**EXERCISE TASKS:**
- a) Duplicate everything in the muzzleloader thread from "## JoeKnowsBows (Oct" down to "ReelAffair (Oct 2, 2012)".
- b) Answer from the muzzleloader thread:
(i) Which primers does Gecko's buddy use in his Encore?
(ii) Since what year has ReelAffair been hunting with his encore?
(iii) What bullets does derontank shoot?

**PASSAGE SHOWN:**

+-------+

# Thompson center encore



## jwjordan (Oct 1, 2012)

This is my first time attempting to hunt with a muzzleloader. Can any of you tell me what would be a good sabot, primer, and powder combination to start with. I'm shooting a Thompson center encore. Any help would be appreciated.


----------



## B Man (Oct 1, 2012)

Im new to blackpowder my self but i kinda dove in head first.  Its been an eye opening learning experience.  I never knew it was as involved as it is.  Anyways i found one load to hunt with this year.

Here is a link of my journey and some great advice given to mme along the way.

http://dougsmessageboards.proboards.com/index.cgi?board=talk&action=display&thread=9991


----------



## B Man (Oct 1, 2012)

Oh by the way im looking forward to this year!  Its bad how excited when we get to try out our toys!


----------



## Gecko (Oct 1, 2012)

My buddy's Encore likes 100 gr 777 pellets, the 250gr Hornady SST lit with Winchester 209 primers.  It is very accurate, sub moa.


----------



## JoeKnowsBows (Oct 2, 2012)

I like 150gr of Triple 7 powder with a 250gr sabot. If I run a wet patch and then a dry patch down the barrel each shot it will shoot 1" groups at 100yds and 2" groups at 200yds. With BDC scope and rangefinder I'm comfortable shooting out to 250yds with my encore. Going from 100gr to 150gr powder makes a huge difference at long ranges.


----------



## ReelAffair (Oct 2, 2012)

Joe Anderson said:


> I like 150gr of Triple 7 powder with a 250gr sabot. If I run a wet patch and then a dry patch down the barrel each shot it will shoot 1" groups at 100yds and 2" groups at 200yds. With BDC scope and rangefinder I'm comfortable shooting out to 250yds with my encore. Going from 100gr to 150gr powder makes a huge difference at long ranges.


+1, except i use 3 pellets.  I've been hunting with my encore since 2006, and this is the best load for my gun.


----------



## one hogman (Oct 2, 2012)

Gecko said:


> My buddy's Encore likes 100 gr 777 pellets, the 250gr Hornady SST lit with Winchester 209 primers.  It is very accurate, sub moa.



I shoot this in my Encore only I use 150 grains of pellets it is a good load!!


----------



## derontank (Oct 9, 2012)

I use 100 grain of Triple 7 pellets (2), Remington clean burning 209 primers and T/C 200 grain shockwave bullets (1 1/2" high @ 50 yds. = dead on or maybe a fraction high @ 100 yds.). Works great for me, but my shots will very rarely be over 100 yds.  (T/C Pro-Hunter .50 cal.)

+-------+

**DATA SHOWN:**
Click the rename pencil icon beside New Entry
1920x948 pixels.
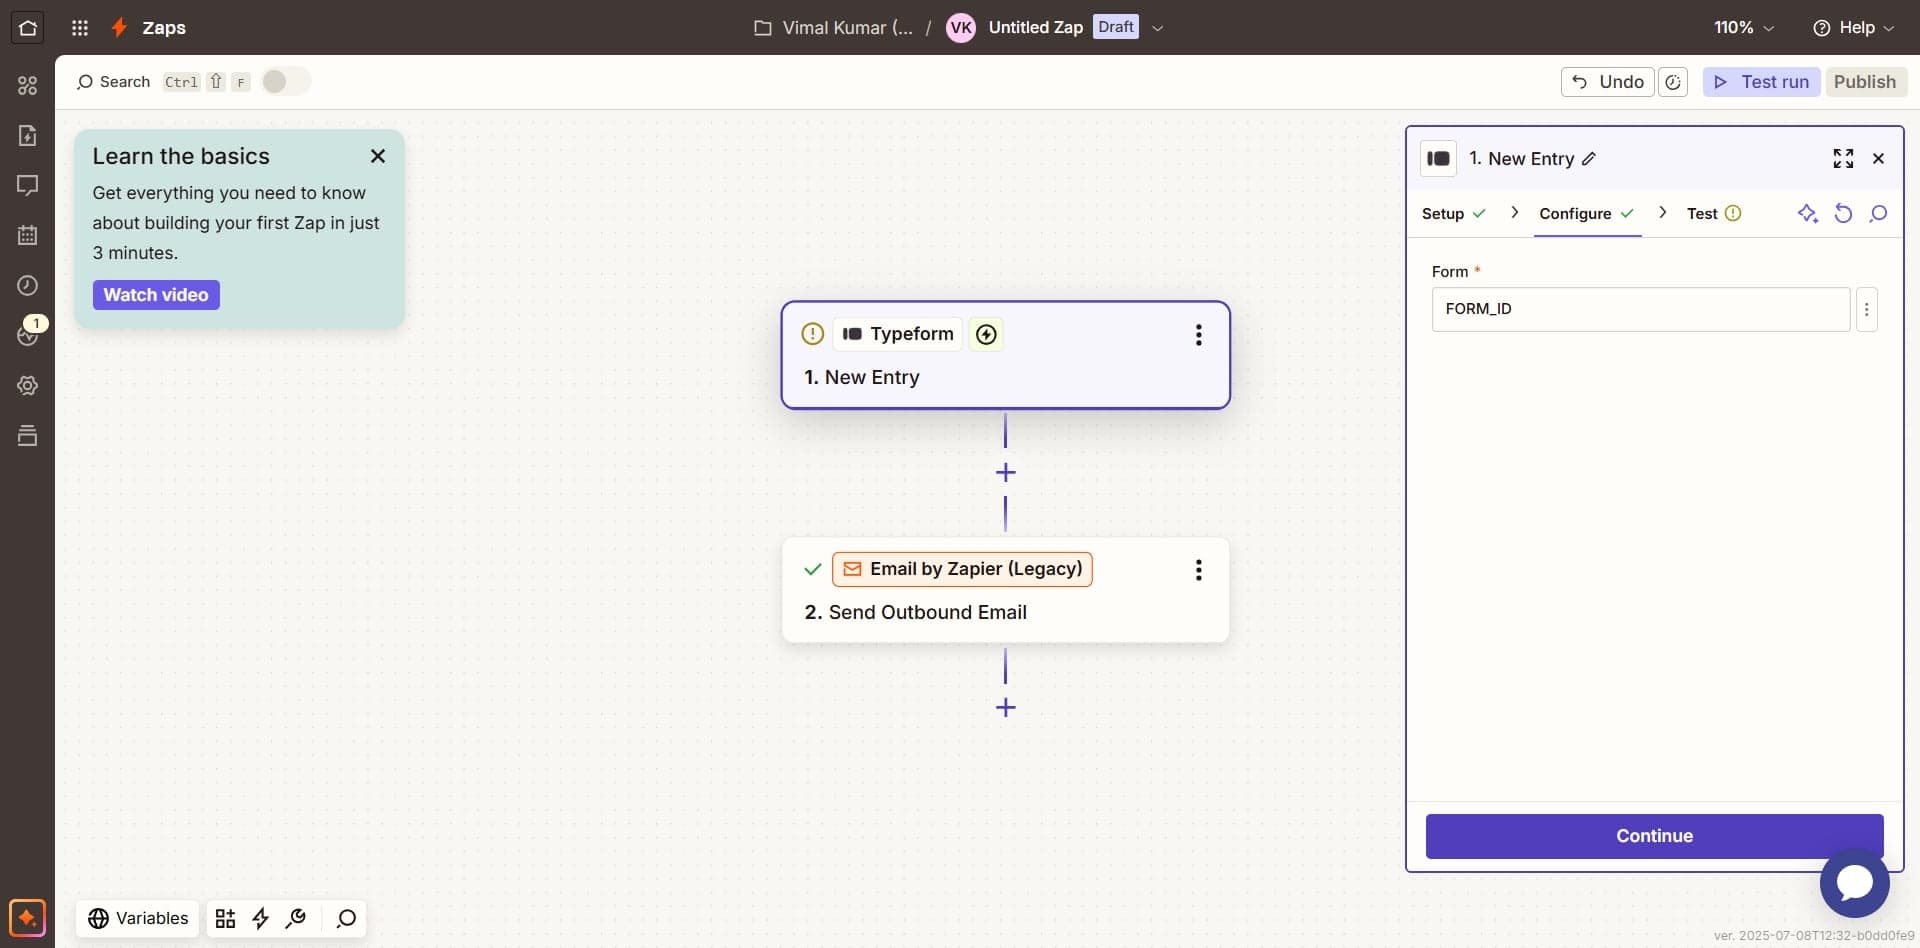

+-------+

**RESULTS:**
- a)
## JoeKnowsBows (Oct 2, 2012)

I like 150gr of Triple 7 powder with a 250gr sabot. If I run a wet patch and then a dry patch down the barrel each shot it will shoot 1" groups at 100yds and 2" groups at 200yds. With BDC scope and rangefinder I'm comfortable shooting out to 250yds with my encore. Going from 100gr to 150gr powder makes a huge difference at long ranges.


----------



## ReelAffair (Oct 2, 2012)

- b)
(i) Winchester 209 primers
(ii) 2006
(iii) T/C 200 grain shockwave bullets